[THE TASK]:
Stopping at the line that holds "Like the second", repeat the lines below exactly, starting from the very first and including that final line.

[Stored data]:

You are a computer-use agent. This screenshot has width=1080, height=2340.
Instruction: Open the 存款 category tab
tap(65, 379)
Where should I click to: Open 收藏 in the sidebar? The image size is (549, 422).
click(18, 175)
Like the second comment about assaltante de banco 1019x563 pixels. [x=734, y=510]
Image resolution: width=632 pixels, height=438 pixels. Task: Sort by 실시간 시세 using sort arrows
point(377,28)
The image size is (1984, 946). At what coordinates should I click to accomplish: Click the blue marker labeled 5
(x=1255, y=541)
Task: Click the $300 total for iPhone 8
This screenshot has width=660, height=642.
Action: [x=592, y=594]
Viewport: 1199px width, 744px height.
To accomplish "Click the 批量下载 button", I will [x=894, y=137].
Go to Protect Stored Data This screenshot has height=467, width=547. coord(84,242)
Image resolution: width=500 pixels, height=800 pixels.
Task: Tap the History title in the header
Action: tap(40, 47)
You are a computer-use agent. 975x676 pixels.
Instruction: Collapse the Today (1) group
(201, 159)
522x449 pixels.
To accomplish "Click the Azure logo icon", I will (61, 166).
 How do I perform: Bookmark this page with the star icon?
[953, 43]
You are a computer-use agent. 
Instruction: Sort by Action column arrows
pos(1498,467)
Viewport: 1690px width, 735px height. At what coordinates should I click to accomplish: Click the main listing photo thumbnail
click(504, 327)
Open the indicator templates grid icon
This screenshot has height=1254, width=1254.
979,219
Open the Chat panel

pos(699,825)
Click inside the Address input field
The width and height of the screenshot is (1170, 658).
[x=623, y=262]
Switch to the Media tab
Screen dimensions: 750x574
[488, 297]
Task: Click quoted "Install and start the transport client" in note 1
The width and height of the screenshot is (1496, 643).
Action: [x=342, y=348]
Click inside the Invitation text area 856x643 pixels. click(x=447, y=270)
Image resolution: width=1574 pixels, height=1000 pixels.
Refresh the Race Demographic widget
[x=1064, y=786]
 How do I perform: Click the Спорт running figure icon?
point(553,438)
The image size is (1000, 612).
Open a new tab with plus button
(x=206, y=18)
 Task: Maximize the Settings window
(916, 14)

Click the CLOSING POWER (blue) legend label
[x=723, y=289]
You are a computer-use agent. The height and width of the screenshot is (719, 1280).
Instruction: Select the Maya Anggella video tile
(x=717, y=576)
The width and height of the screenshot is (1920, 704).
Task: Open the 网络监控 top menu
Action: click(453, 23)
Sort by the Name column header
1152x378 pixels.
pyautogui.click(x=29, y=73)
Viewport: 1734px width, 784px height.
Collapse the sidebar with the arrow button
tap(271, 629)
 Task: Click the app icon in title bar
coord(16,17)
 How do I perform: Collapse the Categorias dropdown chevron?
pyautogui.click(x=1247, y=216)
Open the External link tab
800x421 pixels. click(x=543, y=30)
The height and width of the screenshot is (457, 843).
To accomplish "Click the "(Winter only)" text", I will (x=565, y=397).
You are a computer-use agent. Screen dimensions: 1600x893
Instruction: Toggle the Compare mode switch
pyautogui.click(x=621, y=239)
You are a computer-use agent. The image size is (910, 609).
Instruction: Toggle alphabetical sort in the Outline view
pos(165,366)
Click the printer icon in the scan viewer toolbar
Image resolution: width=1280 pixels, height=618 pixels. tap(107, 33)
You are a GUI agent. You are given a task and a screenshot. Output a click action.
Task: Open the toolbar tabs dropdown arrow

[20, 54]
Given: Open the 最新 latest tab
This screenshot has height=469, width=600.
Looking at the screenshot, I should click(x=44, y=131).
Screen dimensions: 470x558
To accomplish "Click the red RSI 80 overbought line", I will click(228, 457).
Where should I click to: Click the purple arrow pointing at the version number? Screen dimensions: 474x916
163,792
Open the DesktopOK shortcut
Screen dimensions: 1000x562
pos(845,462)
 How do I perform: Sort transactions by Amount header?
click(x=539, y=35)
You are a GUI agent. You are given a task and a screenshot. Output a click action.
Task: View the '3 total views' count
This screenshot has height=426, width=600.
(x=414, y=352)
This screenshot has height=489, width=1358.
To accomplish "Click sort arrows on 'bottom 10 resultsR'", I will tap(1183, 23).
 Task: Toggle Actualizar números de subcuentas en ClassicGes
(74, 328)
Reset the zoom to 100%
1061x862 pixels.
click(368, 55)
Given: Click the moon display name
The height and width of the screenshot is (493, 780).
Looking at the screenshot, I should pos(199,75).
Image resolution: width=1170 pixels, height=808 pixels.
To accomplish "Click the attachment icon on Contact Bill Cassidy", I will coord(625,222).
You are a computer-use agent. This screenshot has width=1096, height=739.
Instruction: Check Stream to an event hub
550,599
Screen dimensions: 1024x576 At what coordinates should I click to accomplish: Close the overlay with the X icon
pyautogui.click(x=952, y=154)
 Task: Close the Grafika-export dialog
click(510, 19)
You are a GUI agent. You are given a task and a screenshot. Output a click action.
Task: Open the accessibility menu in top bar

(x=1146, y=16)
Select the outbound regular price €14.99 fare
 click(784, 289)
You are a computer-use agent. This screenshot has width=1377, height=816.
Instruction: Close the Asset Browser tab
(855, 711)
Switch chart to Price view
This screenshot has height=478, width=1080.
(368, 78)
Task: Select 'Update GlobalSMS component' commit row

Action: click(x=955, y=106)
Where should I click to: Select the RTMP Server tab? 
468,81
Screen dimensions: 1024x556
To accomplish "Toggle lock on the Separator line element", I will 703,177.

[PROBLEM SOLUTION]:
You are a computer-use agent. This screenshot has width=1080, height=2340.
Instruction: Open the 存款 category tab
tap(65, 379)
Where should I click to: Open 收藏 in the sidebar? The image size is (549, 422).
click(18, 175)
Like the second comment about assaltante de banco 1019x563 pixels. [x=734, y=510]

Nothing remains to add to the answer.